All these great cities are well worth a visit, containing, as they do, many interesting ruins and architectural remains of the old Hindoo and Mahomedan rulers of the country. Beyond Lahore, where the railway at present terminates, a fine road 260 miles long, will take the traveller across the classic streams of the Punjab, famous for Alexander the Great’s campaigns, up to Peshawur, on the extreme north-west boundary of the empire, where a force of 8000 men keeps watch over the fierce and turbulent races of the neighbouring mountains.

From Umballa, on the Punjab Railway, if the traveller strikes to the east, a good road of 40 miles will take him to the foot of the Himalayahs, whence he can ascend to Simla, situated amongst its groves of pines and rhododendrons, 8000 feet above the sea; and thence through some of the finest mountain scenery in the world, to Cashmere or Thibet, or the frontier of China.

You may vary the homeward route by visiting Calcutta, Madras, and Ceylon, or by going down the Indus to Kurrachee, and thence back to Bombay.

And over all these distances, and through this vast country, the traveller may journey as safely as in any part of Europe, in a healthy, enjoyable climate, if he chooses the proper time, and with his mind expanded by the contemplation of scenery differing widely from anything in the West, and of a state of social and national life which the most superficial glance will assure him is utterly foreign to all his previous experiences.

That, I think, is the chief good of all travel. The experience it brings lifts us out of our old grooves of thought, widens our narrow ideas, teaches us that as God has not made us all with the same coloured skins, so he has given us varieties of national character, which are admirable from their very diversity, and do not make us the less members of one common family, in which He is the great Father of us all.

For purposes of administration and government India is divided as follows:—The Viceroy and Governor-General of course rules over all, making his head-quarters at Calcutta in the cold weather, and at Simla in the summer. Under him are the Governors of Madras and Bombay, the Lieutenant-Governors of Bengal, the North-west Provinces and the Punjab, with their seats of government at Calcutta, Allahabad, and Lahore respectively; the Chief Commissioners of Oudh, the Central Provinces, Central India, and British Burmah, residing at Lucknow, Nagpore, Indore, and Rangoon; and the Commissioners of Mysore, Hyderabad, and Scinde.
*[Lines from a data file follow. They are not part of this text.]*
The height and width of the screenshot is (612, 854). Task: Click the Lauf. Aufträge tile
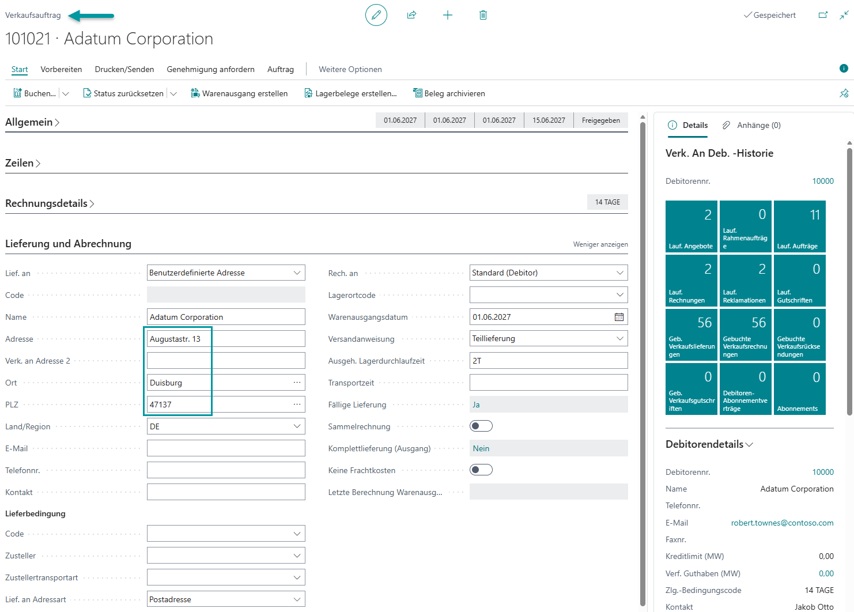coord(800,226)
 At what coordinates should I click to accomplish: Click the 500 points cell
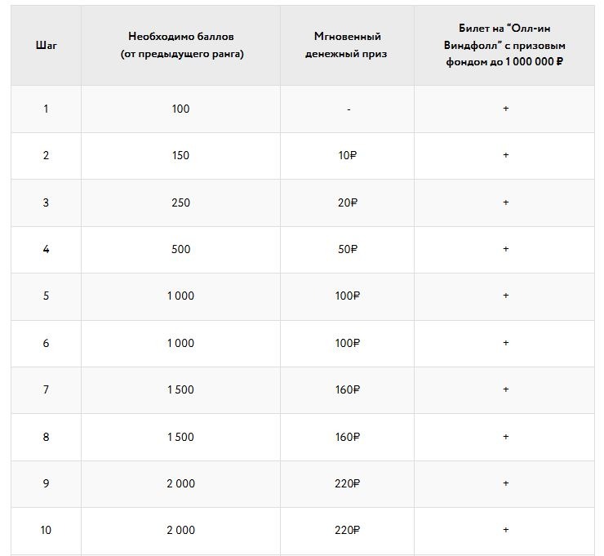pyautogui.click(x=180, y=249)
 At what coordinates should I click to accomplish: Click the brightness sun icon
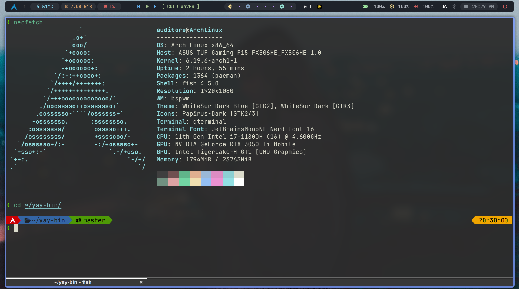(x=392, y=7)
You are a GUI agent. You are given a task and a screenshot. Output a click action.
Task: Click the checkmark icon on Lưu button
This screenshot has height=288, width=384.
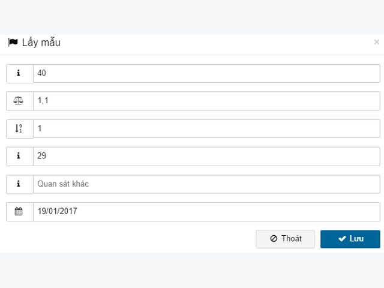[342, 239]
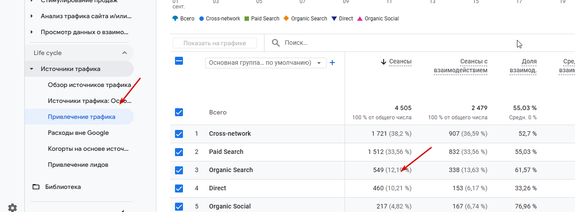Screen dimensions: 575x212
Task: Open the Основная группа dimension dropdown
Action: coord(265,63)
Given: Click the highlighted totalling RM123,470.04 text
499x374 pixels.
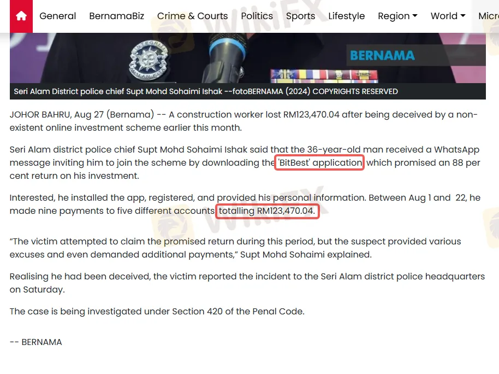Looking at the screenshot, I should point(268,211).
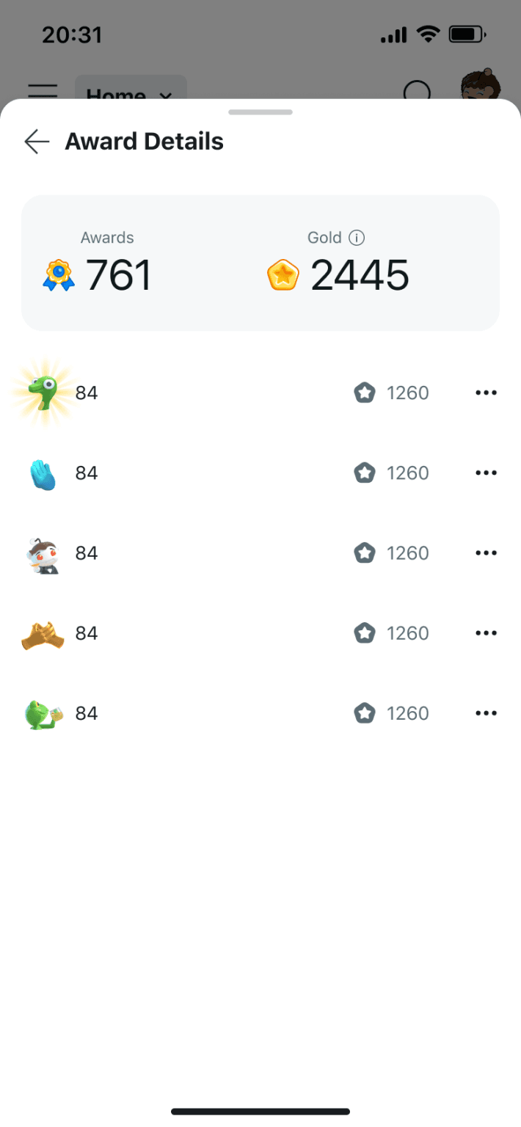Tap the Gold info icon
The height and width of the screenshot is (1127, 521).
point(357,238)
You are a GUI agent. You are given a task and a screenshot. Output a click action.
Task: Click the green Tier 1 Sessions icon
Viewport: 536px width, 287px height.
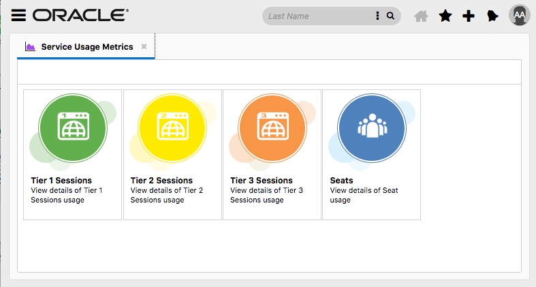coord(72,128)
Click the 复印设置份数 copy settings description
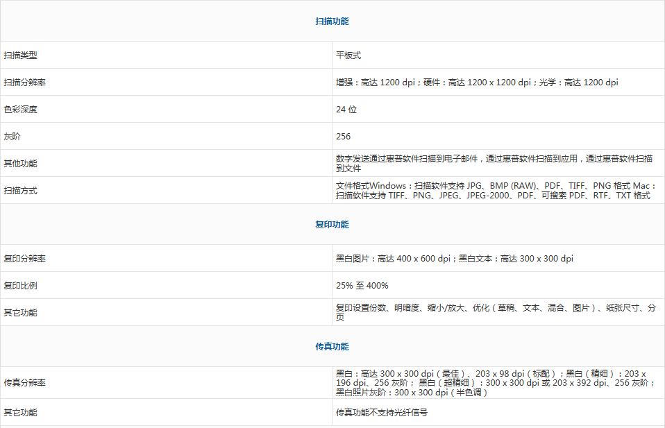Screen dimensions: 665x428 pos(496,312)
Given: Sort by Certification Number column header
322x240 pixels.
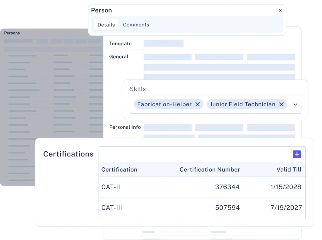Looking at the screenshot, I should click(209, 170).
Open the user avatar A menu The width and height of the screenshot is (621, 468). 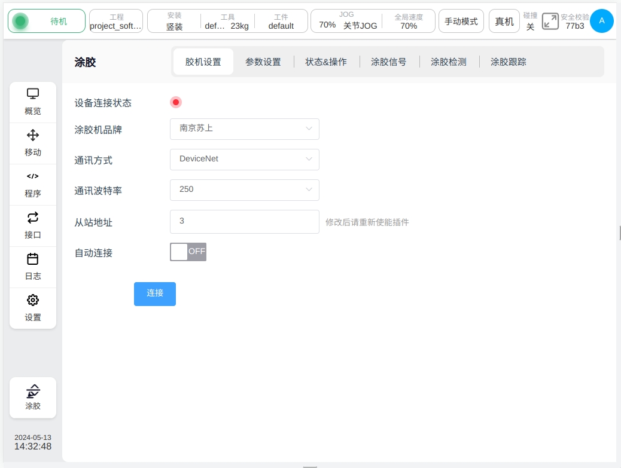click(601, 21)
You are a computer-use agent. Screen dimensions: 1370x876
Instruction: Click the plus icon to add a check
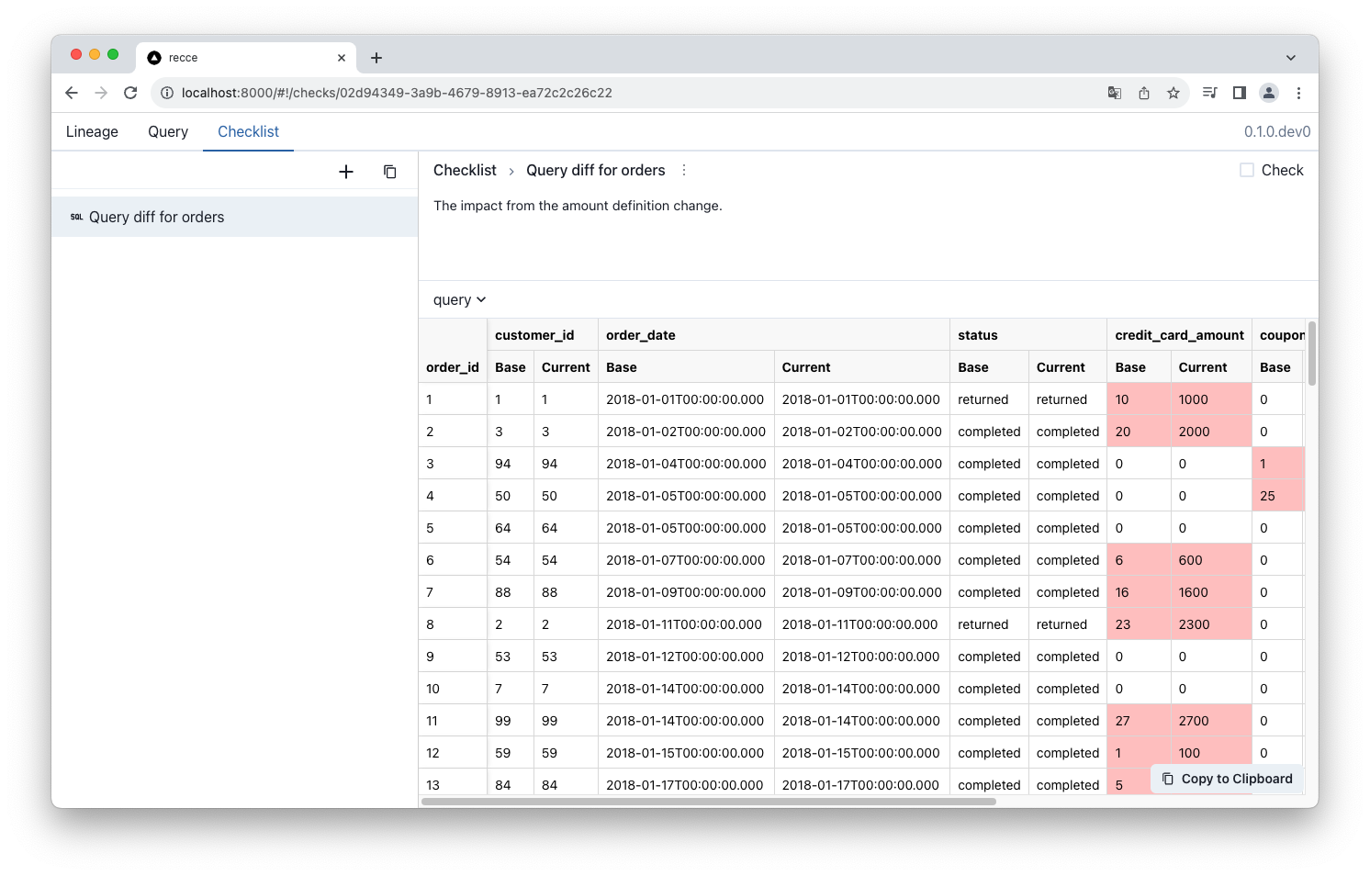pos(346,172)

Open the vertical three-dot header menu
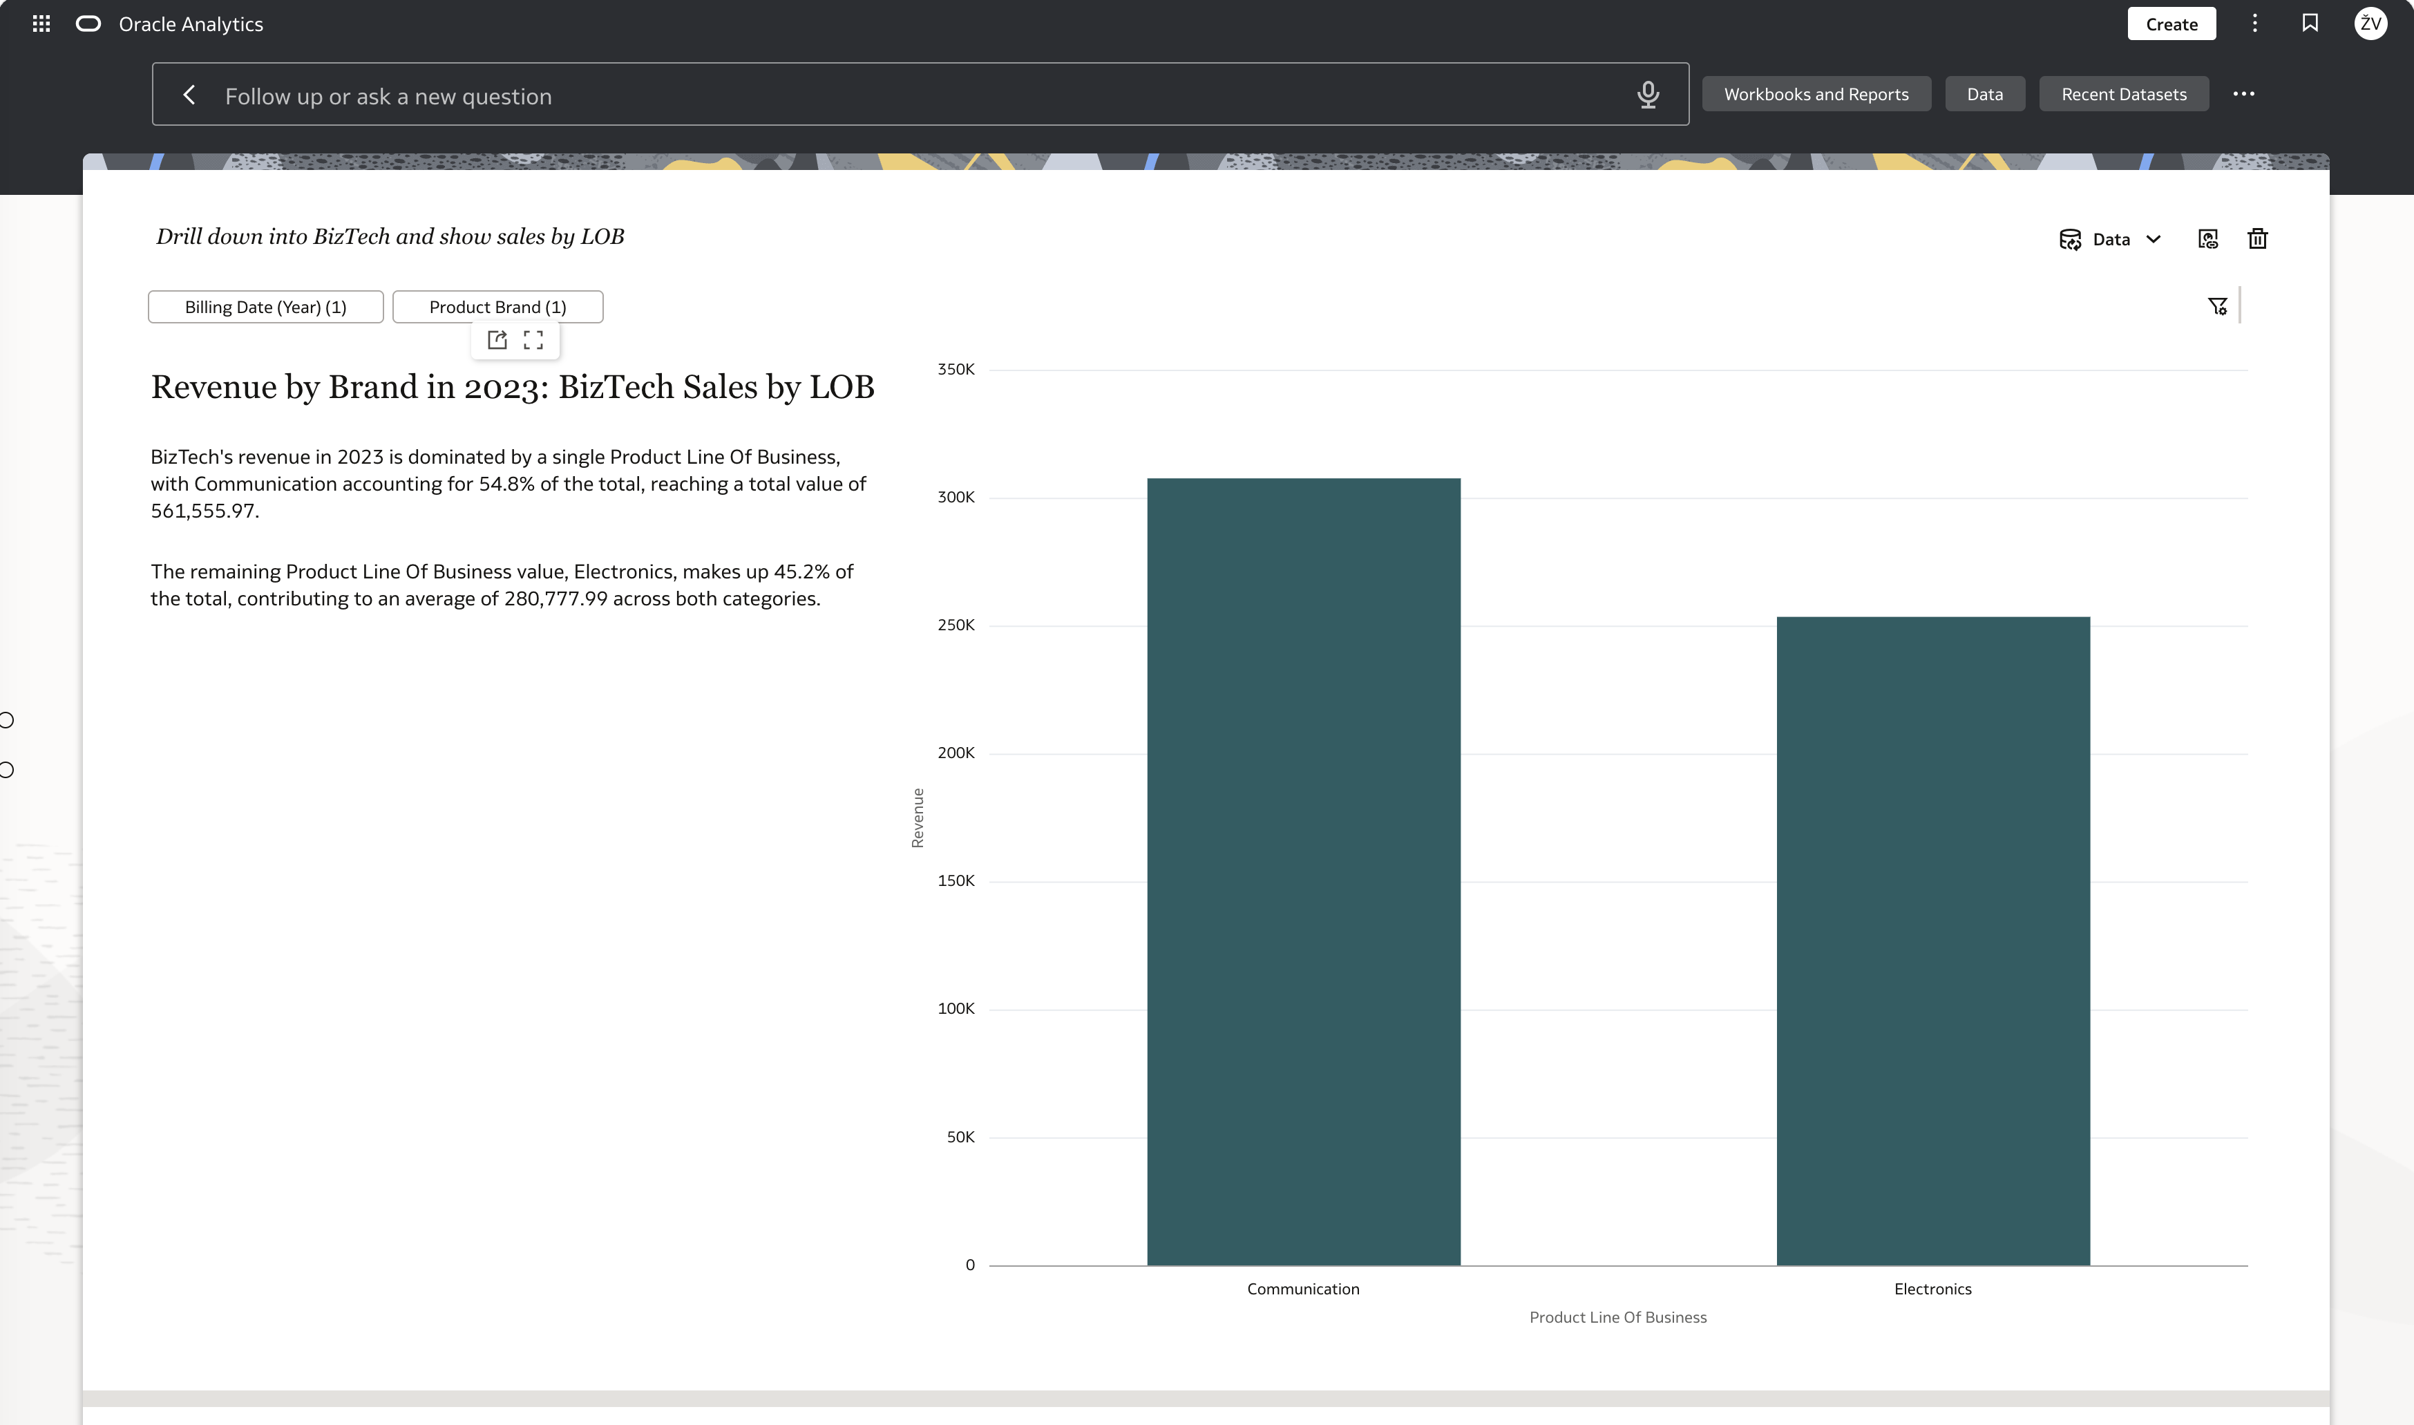[x=2255, y=24]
Some idea of the extent and importance of these provincial commands may be formed if we consider that Bengal proper, for example, is as large as Germany, and numbers 60 millions of inhabitants.

With regard to the Public Works of the country, their control and direction are confided to a separate department of the State, known as the Public Works Department, at the head of which is a Secretary, styled the Secretary to the Government of India in the P. W. D., and who is, in effect, the consulting engineer and professional adviser to the Viceroy and his council. He is assisted by Deputy-Secretaries for the separate branches of Irrigation, Railways, and Military Buildings.

To the head-quarters of each local government is similarly attached a Secretary, who is at once the mouthpiece and professional adviser of the Lieutenant-Governor or Chief Commissioner, and who, as Chief Engineer, is also head of the whole public works establishment of his province.

Subordinate to him are the Superintending Engineers, who may either have general charge of all the public works of a large district, or, as is more generally the case, are in special charge of some large work, such as a Canal or a Railway. Under the superintending engineers are the Executive Engineers, who are, in effect, the working units of the system. An executive engineer may have a range of new Barracks to build, a line of Road 80 to 100 miles long to keep in repair, or 30 or 40 miles of Canal or Railway to lay out and construct, and for the actual execution of this work he is primarily the responsible man. If the work is a new one, he has to prepare the detailed designs and working drawings under the advice and guidance of his superintendent, to frame the estimates, and to write the reports. When sanctioned, he has to lay out the work, and to find the workmen or contractors to execute it, to control the expenditure, to submit monthly accounts and progress reports, and to conduct a tolerably large correspondence. He will probably have two or three Assistant-engineers, five or six European Overseers, and eight or ten native Sub-Overseers, besides an Office establishment of clerks and accountants.